▶ [EXERCISE GOAL]: A verbatim copy of the listing is the expected output.

▶ [MATERIAL PROVIDED]:

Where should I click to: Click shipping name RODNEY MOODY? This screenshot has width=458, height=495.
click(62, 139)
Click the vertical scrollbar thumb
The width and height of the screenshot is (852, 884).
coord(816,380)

▶ [ANSWER TO THE EXERCISE]:
Where should I click to: Click shipping name RODNEY MOODY? This screenshot has width=458, height=495.
click(62, 139)
Click the vertical scrollbar thumb
The width and height of the screenshot is (852, 884).
coord(816,380)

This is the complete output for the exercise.